Directions:
Starting at the line containing "Viewport: 1138px width, 673px height." and ending at the line containing "Task: Click the -694 follower change value", print every line of the material below exactly, both ends included, and stop there.

Raw data:

————————

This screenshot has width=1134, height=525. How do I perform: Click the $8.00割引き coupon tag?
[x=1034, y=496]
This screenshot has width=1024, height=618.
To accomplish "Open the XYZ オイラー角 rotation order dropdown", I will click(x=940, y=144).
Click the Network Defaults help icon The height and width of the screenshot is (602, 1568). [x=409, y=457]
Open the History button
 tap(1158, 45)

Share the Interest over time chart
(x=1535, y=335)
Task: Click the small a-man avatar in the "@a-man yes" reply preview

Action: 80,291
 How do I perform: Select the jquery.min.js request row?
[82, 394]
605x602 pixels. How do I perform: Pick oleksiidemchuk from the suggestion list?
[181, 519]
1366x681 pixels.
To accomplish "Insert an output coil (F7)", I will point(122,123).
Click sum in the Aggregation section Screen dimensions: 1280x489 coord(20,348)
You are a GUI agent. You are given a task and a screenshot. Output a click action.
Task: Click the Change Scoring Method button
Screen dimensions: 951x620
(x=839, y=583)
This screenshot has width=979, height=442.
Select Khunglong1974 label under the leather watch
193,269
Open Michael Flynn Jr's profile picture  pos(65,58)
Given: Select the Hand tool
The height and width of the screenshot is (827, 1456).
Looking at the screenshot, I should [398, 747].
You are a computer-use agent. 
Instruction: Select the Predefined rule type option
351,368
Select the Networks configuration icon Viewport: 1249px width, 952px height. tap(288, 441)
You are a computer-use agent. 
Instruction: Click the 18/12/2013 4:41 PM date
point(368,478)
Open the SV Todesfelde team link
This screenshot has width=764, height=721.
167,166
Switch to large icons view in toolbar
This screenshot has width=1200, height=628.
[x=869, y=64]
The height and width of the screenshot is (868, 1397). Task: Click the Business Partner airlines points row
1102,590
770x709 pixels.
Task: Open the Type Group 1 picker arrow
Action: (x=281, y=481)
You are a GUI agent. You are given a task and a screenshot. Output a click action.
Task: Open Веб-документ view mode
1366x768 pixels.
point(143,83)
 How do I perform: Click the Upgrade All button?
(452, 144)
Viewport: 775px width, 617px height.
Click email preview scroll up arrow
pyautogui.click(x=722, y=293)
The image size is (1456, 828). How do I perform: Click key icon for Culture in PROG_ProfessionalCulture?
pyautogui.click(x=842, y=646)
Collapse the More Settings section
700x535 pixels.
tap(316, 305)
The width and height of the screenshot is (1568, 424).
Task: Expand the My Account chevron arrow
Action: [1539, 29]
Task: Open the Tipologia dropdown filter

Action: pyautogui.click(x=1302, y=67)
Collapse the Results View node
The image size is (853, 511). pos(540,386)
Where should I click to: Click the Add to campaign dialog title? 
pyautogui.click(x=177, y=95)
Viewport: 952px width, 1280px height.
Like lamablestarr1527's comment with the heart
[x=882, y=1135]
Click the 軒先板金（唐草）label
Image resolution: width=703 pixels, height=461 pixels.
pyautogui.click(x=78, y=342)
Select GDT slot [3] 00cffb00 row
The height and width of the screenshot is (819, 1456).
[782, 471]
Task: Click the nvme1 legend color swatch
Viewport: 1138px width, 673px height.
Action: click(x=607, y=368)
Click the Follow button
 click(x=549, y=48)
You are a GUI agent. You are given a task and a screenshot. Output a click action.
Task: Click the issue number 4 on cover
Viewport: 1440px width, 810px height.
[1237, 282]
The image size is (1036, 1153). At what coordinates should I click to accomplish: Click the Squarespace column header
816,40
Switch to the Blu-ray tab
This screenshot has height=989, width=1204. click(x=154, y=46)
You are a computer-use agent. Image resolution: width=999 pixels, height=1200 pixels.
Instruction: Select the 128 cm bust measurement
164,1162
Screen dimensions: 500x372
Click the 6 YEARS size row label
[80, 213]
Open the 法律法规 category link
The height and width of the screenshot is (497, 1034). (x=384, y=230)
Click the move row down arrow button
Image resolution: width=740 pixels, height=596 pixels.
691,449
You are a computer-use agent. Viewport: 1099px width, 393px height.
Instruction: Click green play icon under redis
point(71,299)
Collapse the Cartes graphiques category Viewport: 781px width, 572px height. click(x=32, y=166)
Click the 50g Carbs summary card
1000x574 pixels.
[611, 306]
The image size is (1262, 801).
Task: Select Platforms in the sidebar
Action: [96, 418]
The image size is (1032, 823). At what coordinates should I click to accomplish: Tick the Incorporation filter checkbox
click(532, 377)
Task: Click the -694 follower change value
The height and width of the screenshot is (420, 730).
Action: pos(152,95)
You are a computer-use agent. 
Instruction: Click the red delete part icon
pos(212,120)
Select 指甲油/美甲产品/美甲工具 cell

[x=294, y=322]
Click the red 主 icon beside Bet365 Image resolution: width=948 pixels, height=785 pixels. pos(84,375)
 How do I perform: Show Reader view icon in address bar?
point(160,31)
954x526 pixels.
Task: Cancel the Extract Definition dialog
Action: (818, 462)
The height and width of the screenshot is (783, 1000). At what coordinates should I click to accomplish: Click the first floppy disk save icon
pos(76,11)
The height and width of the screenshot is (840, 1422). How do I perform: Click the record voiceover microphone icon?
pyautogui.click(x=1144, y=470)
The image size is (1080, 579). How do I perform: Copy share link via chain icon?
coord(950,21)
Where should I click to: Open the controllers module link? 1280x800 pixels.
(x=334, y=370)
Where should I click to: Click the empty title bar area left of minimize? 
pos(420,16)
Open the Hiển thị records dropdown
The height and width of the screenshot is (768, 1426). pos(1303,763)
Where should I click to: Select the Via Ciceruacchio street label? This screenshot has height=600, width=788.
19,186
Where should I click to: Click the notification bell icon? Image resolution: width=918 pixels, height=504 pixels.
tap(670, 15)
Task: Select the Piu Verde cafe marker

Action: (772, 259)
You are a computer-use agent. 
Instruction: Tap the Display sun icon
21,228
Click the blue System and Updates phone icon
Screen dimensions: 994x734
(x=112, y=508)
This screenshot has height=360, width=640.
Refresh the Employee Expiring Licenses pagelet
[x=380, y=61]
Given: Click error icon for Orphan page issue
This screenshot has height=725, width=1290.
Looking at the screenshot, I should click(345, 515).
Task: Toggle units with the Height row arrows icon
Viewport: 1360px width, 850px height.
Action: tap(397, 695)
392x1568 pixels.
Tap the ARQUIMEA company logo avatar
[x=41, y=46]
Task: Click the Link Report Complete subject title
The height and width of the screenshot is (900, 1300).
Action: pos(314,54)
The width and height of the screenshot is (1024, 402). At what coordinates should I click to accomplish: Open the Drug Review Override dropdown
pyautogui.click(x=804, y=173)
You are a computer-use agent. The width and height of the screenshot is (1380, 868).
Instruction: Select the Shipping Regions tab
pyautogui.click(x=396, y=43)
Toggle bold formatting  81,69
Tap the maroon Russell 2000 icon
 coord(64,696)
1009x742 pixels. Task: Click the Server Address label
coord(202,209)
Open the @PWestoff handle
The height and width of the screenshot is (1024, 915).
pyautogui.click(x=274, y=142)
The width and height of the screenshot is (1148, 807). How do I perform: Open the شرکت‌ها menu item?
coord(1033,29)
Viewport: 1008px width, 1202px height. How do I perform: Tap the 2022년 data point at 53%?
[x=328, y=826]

————————

Solution to this task:
Viewport: 1138px width, 673px height.
Action: click(x=607, y=368)
Click the Follow button
 click(x=549, y=48)
You are a GUI agent. You are given a task and a screenshot. Output a click action.
Task: Click the issue number 4 on cover
Viewport: 1440px width, 810px height.
[1237, 282]
The image size is (1036, 1153). At what coordinates should I click to accomplish: Click the Squarespace column header
816,40
Switch to the Blu-ray tab
This screenshot has height=989, width=1204. click(x=154, y=46)
You are a computer-use agent. Image resolution: width=999 pixels, height=1200 pixels.
Instruction: Select the 128 cm bust measurement
164,1162
Screen dimensions: 500x372
Click the 6 YEARS size row label
[80, 213]
Open the 法律法规 category link
The height and width of the screenshot is (497, 1034). (x=384, y=230)
Click the move row down arrow button
Image resolution: width=740 pixels, height=596 pixels.
691,449
You are a computer-use agent. Viewport: 1099px width, 393px height.
Instruction: Click green play icon under redis
point(71,299)
Collapse the Cartes graphiques category Viewport: 781px width, 572px height. click(x=32, y=166)
Click the 50g Carbs summary card
1000x574 pixels.
[611, 306]
The image size is (1262, 801).
Task: Select Platforms in the sidebar
Action: [96, 418]
The image size is (1032, 823). At what coordinates should I click to accomplish: Tick the Incorporation filter checkbox
click(532, 377)
Task: Click the -694 follower change value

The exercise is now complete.